今日は、ロシアがウクライナに侵攻したことから着想したことについてお話したいと思います。


 今週、ロシアがウクライナに侵攻しました。私は国際情勢の事情にそこまで詳しくはありませんが、現段階の認識としてはウクライナがNATO加入を目指したところ、隣国がNATO加盟国になることを嫌ったロシアが『自衛のため』に侵攻したのだと思っています。そして、これは今後の世界の情勢に強い影響を与えるのではないかと思ったのは、実はウクライナは旧ソ連崩壊直後には世界第3位の核保有国であったのだが、1994年にアメリカ、ロシア、イギリスなどとブダペスト覚書と呼ばれる協定書に署名し、保有する核兵器を全てロシアに返還していたという事実です。


 この覚書の結果、当該3国は安全保障をウクライナに提供するという事になっていたのですが…現状はこのような悲惨な状況で、ロシア軍から無慈悲に侵略されているのが現実ということになってしまっています。この結果を見れば北朝鮮が核放棄をすることなんて絶対ないことが明白で彼らが取った方針は正しいということになりますし、今後も同じようなことを考える国が次々と現れてくることは想像に固くありません。中東やアフリカなど、隣国との関係が良くない国々がアメリカが世界の警察として正義をもたらすパックス・アメリカーナが幻想だと気づいた今、何をしていくのかを考えると怖くなります。


 そして、このような情勢の中で我が国日本として気になるのは、『憲法第9条を守って平和外交をしていけばいい』と言ったり『自衛隊は不要/縮小が必要』『米軍基地は不要』とこれまでずっと声高に叫んできた人たちがどのような反応をしているかです。代表的な自衛隊縮小論者である日本共産党委員長の志位さんは

なんてことをおっしゃっています。ウヨクの方々は『現在の日本国憲法は占領軍から押し付けられた彼らのための憲法だ!!』なんて以前から批判していますが、それに対して『えぇ、そうなんですよ』と100%の回答をされていると言えますね。もしかしたら深い考察がその背後にはあるのかもしれませんが、私程度の読解力だと普通に『その理屈だと日本が侵略されるのは仕方ないってことですか?』ということになっています。


 アメリカ軍の撤退、日米同盟の廃止、自衛隊縮小/廃止を訴える社民党の方々も対応に苦慮されています。


 中途半端にロシアを持ち上げた記事を掲載しては消してを何度か繰り返しておられます。安全保障を提供するというただの約束は簡単に反故にされるという現実の中で、米軍基地が実際に国内にあることの重要性に対してどう反論するのか、責任ある政治政党として見せていただきたいなとは思います。

• 課題の内容
ロシアのウクライナ侵攻をめぐる上の文章について、最後の文に続く部分を書きなさい。

• データセットに収録された行
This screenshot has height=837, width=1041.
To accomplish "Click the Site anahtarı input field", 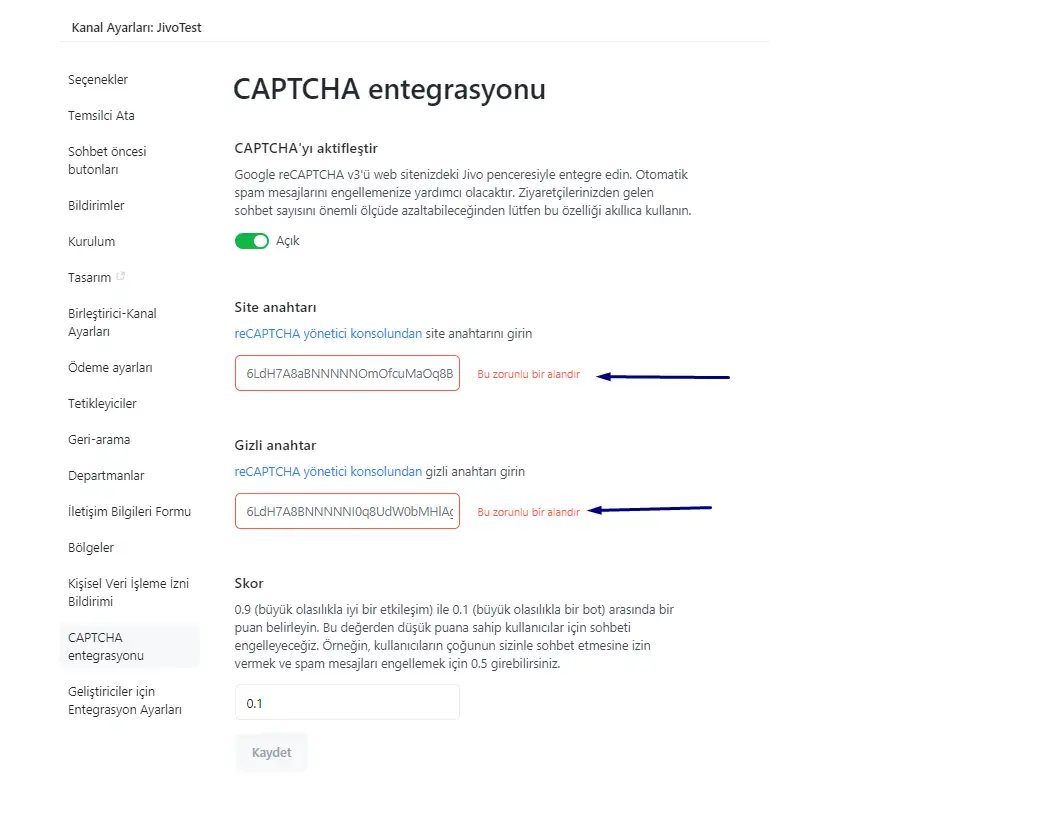I will [x=347, y=374].
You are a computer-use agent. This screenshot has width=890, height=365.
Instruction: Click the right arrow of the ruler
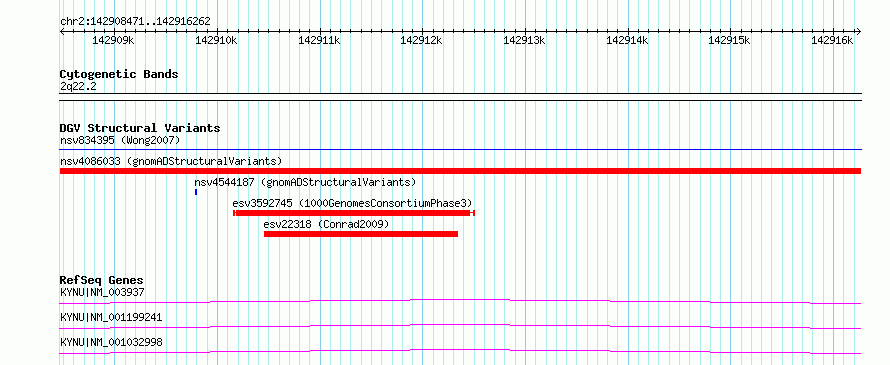tap(858, 31)
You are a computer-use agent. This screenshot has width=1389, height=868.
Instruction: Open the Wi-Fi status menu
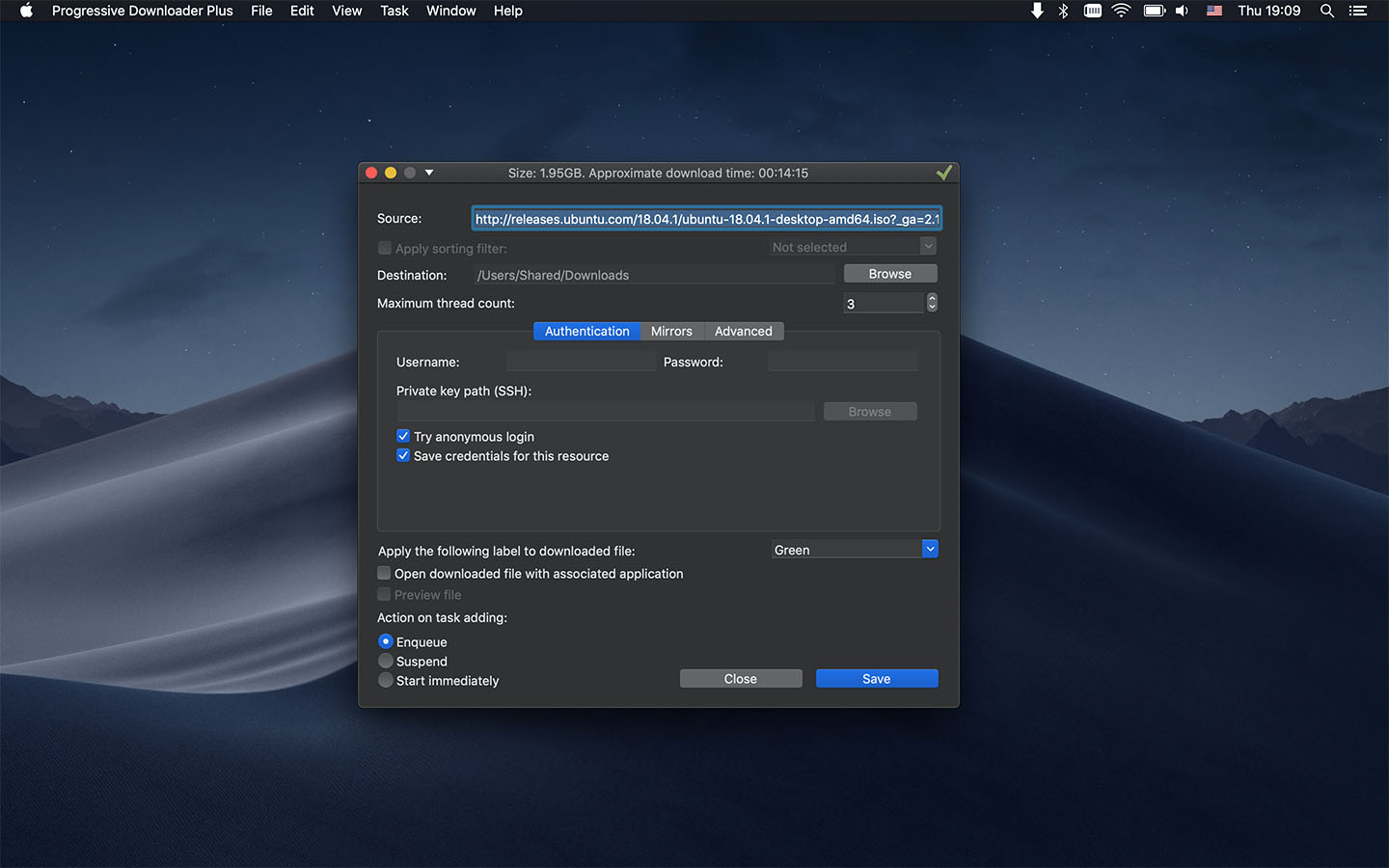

• 解答欄
 ただ…以上の話はその方面では全くの素人の私が思うことで真偽の程は定かではないのでこのくらいにしておきますが、今回の件で一番感じたのは『10回に1回、何十年に1回の危機は実際に起こりうる』ということ、そして、それに対して備えることは非常に難しいということです。人の感覚というものは非常に曖昧なもので、目の前で2,3回うまくいくところを見せられたら『あ、この方法はいい方法なんだ』と思ってしまいます。


 実は、『俺は試験管振ってるより実臨床で患者を治したい臨床家なんだ!!』と言ってあまり論文を書いたり読んだりしない脳筋なお医者さんって結構います。えぇ、特に医者の中でも脳筋の代表格とされる整形外科には多かったりします(笑)。こういう人たちは、勉強会や学会の場でも『私の経験によると…』『この方法でやって困ったことはありません!!』と、断定口調でご自身の経験の正しさを訴えておられることが多く、私は正直少し苦手な方々です。実際の医療現場で治療をしていると、患者さんの中には教科書には載っていない様々な因子が複雑に絡み合っていて治療方針を決定するのに難渋するケースがあります。そしてそのような時、もちろん疾患の種類や状態によってその比率は異なりますが、一般的には10人に1人が術後亡くなってしまうような手術はするべきではないと思いますが、実際には10回中9回『成功したぞ、ドヤ』と言われると反論しにくくなるのが人間の感覚です。こういう感覚を排して客観的に判断するためにdataを取ったり統計学的解析をしたりするのが臨床医学なのですが、一般の方々の中にはこの話を理解せず『科学では証明されていない、でも(知ってる人だけが知ってる)有効な俺の治療法』に飛びついたりする人がいるのは残念なことです。『科学的』であることを『理屈がわかっていること』と勘違いしている人が多いのですが、実際にはそのメカニズムがわかっていなくても、効果がきちんと示せるdataがあるならそれは『科学的』に良い治療とされるんですけどね。科学的にコロナに対して有効性が示せなかったイベルメクチンを『それでも自分はこれで治療して治している実感がある』と主張されているお医者さんもおられましたが、それが間違いだというのはこういうことなんです。


 そして、これは投資の世界にも当てはまりそうです。この10年間の右肩上がりのチャートを見て学資保険を解約してレバナス積立をしたり、金融資産を持っていなくても融資が引けるからということで4.5%でフルローンで物件を購入したり、保険もかけずに危ないDIYをしたり…。目の前でうまくいっているところを少し見せられると、人は簡単にそれを正しいと信じてしまうものです。自分の少ない経験の中での成功を真理だと勘違いして『俺の投資理論』を披露する人、ひどいとそれを投資塾としてマネタイズするなんて人まで現れてしまいますが、これも人間の近視眼的にものを見がちな性質によるものなんですね。特に、その中でも結果が出るのに時間がかかる不動産投資は、正しさの証明のコストが高いと言えます。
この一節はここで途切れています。